The housekeeping on Jan. 3 was not only psychological or metaphorical. As they were doing the psychological work of making sense of 2020 and preparing for 2021, our diarists were also tidying, putting the objects in their home in order. Dismantling and storing the Christmas decorations is at once a seasonal chore and a way of putting a period at the end of the holidays and the expired year. 

Housekeeping enacted the desire to create order, whether consciously or unconsciously.  One writer practiced mindfulness while cleaning the bathroom; another, committed to a day of “not doing anything,” grocery shopped and changed his windshield wipers; a third acknowledged January housecleaning as a seasonal, cyclical marker: “January is usually the time of year when I clean closets and generally get the house in order after the holidays.”  

All of this speaks to one of the central paradoxes of everyday life: it is both a source of solace and comforting routine and the arena in which our anxieties and discontents play out.
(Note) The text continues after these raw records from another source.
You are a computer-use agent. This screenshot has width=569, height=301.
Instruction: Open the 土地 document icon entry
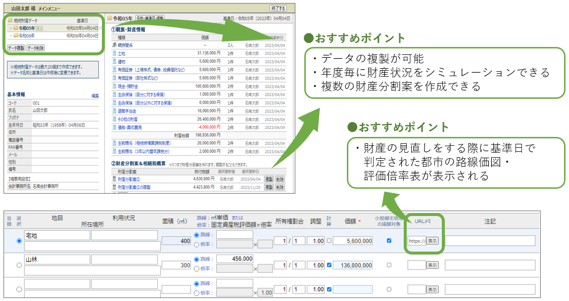(x=114, y=53)
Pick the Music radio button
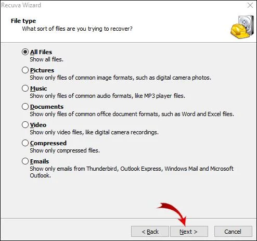Viewport: 257px width, 241px height. pyautogui.click(x=25, y=88)
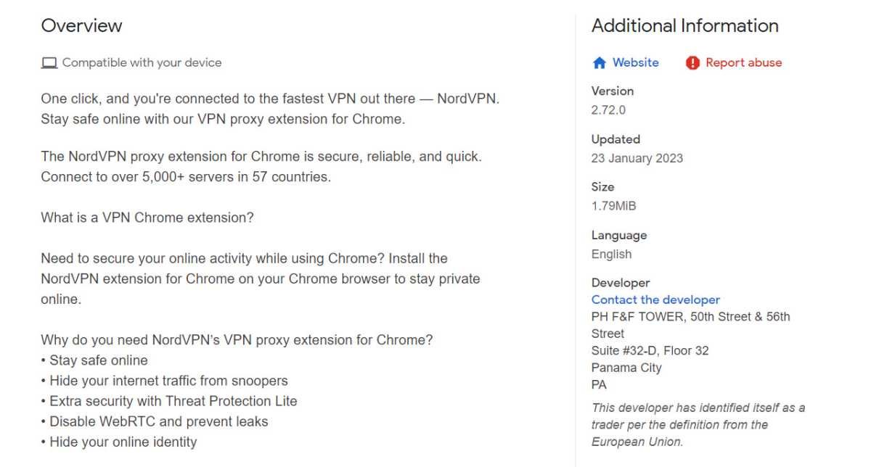Click the PH F&F TOWER address line
871x467 pixels.
690,316
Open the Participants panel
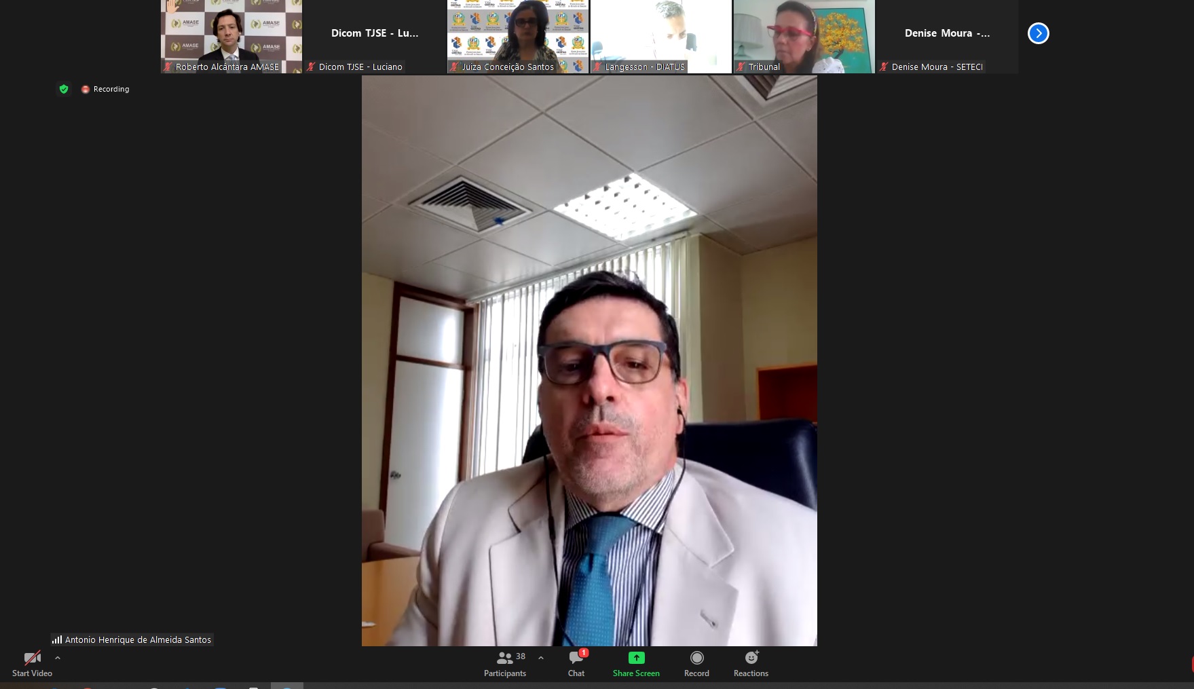 click(505, 663)
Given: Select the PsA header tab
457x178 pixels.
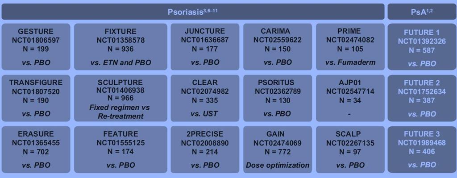Looking at the screenshot, I should pyautogui.click(x=422, y=12).
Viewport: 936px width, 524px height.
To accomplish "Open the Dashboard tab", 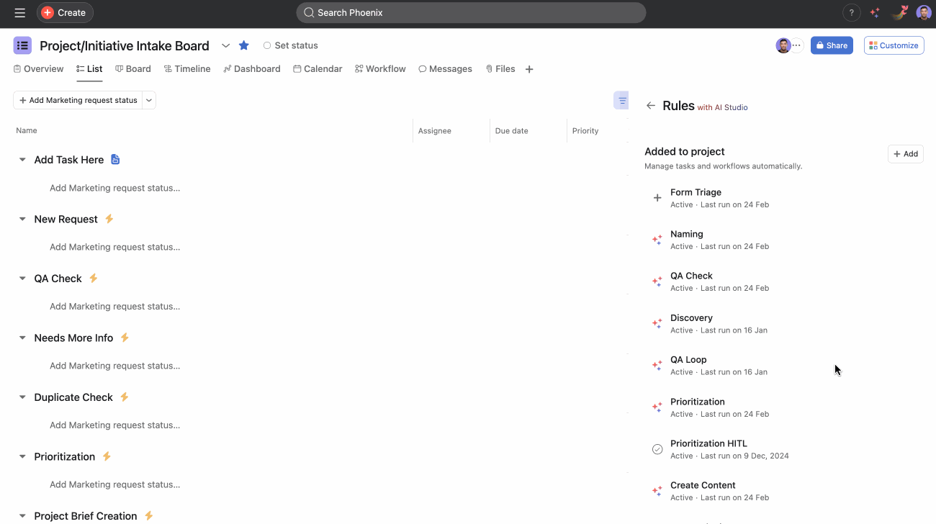I will click(x=251, y=69).
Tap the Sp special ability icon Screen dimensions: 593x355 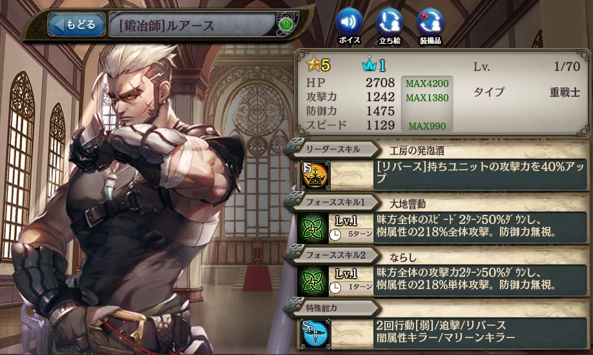pos(316,334)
With our movement either restricted or tinged with threat because of the pandemic, ordinary activities can feel like the routinized motions of a prisoner, or they can feel like outlets for agency. And they can feel like both at once, and more, marking the ways in which the pandemic has made our world smaller but also providing a field for activity and meaning-making, as one diarist suggests: 

“Small tasks feel like big accomplishments these days. I’m looking at you, coat closet with newly cleaned-up and organized scarves, hats, and gloves. Energy has to go somewhere, and quick, visible accomplishments feel real these days. So, I managed to wrench something positive out of the day, and my do those scarves look nice all hanging together there.”